Menurut Sultana, sejak 2004-2020, Tim Penyesuaian Kelamin di RS Kariadi dan FK Universitas Diponegoro telah menemukan 1.069 kasus, di mana 37 persennya merupakan kasus hipospadia. Namun, selama ini belum ada standar manajemen dalam mengatasi gangguan perkembangan seksual.
Hal ini sering kali berdampak pada keterlambatan penanganan. Banyak penderita yang baru mencari bantuan untuk mengatasi kelainannya menjelang dewasa.
”Kita belum memiliki standar manajemen masalah gangguan perkembangan seksual secara nasional. Padahal, gangguan ini membutuhkan penanganan komprehensif dan multidisiplin. Penanganan sejak dini juga akan meningkatkan kualitas hidup penderita,” katanya.
Masalah lain, menurut Sultana, lemahnya kesadaran dan pemahaman pemberi pelayanan kesehatan, fasilitas diagnostik yang minimal, dan biaya pengobatan/penanganan tidak ditanggung Badan Penyelanggara Jaminan Sosial (BPJS). Selain itu, keterbatasan tenaga ahli serta kurang tersedianya obat-obatan.
Sementara itu, Annastasia menyampaikan, stigma sosial yang kerap dialami oleh penderita gangguan ini. ”Ada banyak masalah psikologis yang dihadapi penderita, terutama stigma. Stigma ini bisa dari diri sendiri dan stigma dari lingkungan sosial,” ujarnya.
Masalah ini menyulitkan penderitanya menerima apa adanya dan menyulitkan penanganan lebih lanjut. Bahkan, kata dia, kerap memicu pasien sampai bunuh diri.
Peneliti Lembaga Biologi Molekuler Eijkman, Nanis Sacharina Marzuki, penanggap diskusi ini, mengatakan, sejak 2004, kasus gangguan perkembangan seksual yang meminta pemeriksaan sitogenetik cenderung meningkat. ”Dalam lima tahun terakhir mencapai 50 persen kasus yang meminta analisis kromosom. Tahun 2019 sampai 400 lebih kasusnya,” ujarnya.
Menurut Nanis, sampel ini datang dari hampir semua kota besar di Indonesia, kecuali dari Indonesia timur, yang memiliki keterbatasan akses. ”Dari kasus yang kami teliti, sepertiga di antaranya dibesarkan secara perempuan walaupun secara genetik mereka lelaki. Pasien yang dibesarkan sebagai lelaki umumnya karena ambigu genetalia dan hipospadia atau mikropenis,” katanya.

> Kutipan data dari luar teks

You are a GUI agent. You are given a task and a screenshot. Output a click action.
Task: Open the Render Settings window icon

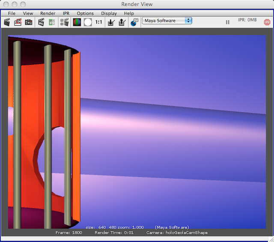[65, 22]
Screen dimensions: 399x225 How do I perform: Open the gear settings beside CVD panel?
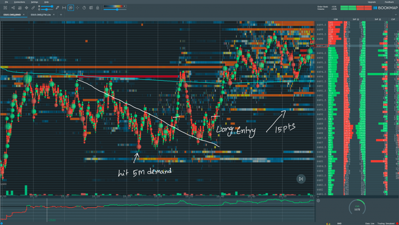point(318,201)
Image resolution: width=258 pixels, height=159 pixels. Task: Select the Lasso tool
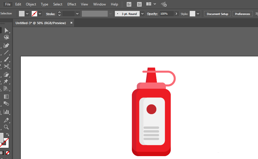6,38
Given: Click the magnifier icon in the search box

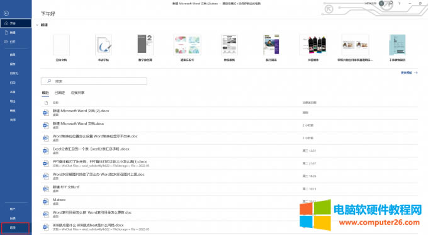Looking at the screenshot, I should pyautogui.click(x=49, y=81).
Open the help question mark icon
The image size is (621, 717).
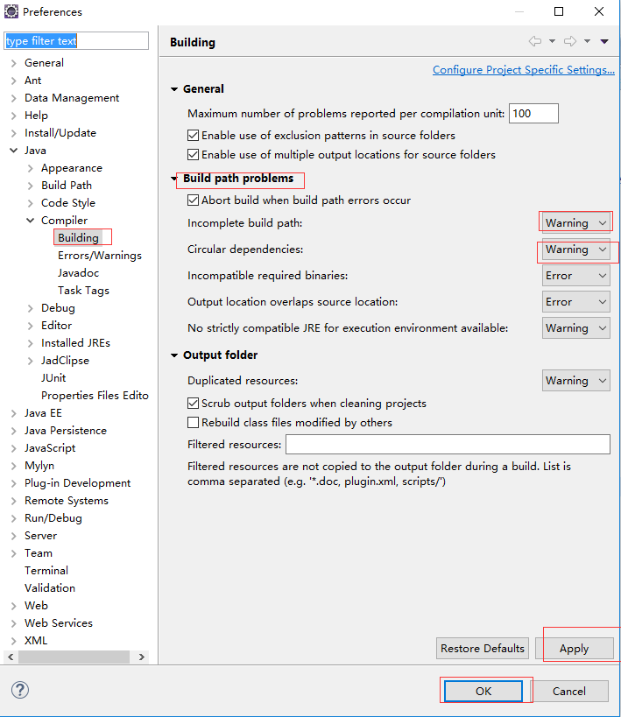click(20, 690)
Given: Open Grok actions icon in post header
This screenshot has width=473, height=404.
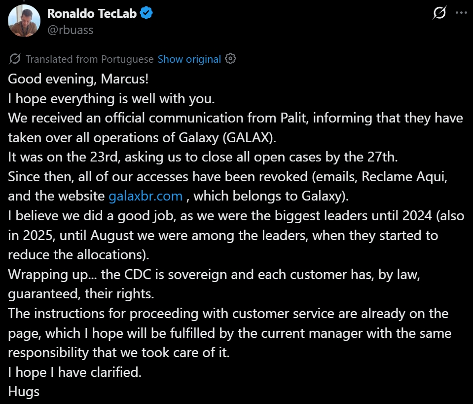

Herawati mengatakan, angka yang diperiksa di Eijkman ini seperti puncak gunung es karena ada stigma dan pengucilan yang membuat tidak semua penderitanya memeriksakan diri. ”Perlu ada penanganan gangguan perkembangan seksual secara serius dan ini memerlukan pendekatan multidisiplin, mulai dari berbagai klinisi dan peneliti, serta edukasi kepada masyarakat yang tepat,” katanya.
Ia berharap pemerintah, khususnya Kementerian Kesehatan, menyusun regulasi khusus yang mengatur standar pelayanan untuk penanganan gangguan perkembangan seksual ini.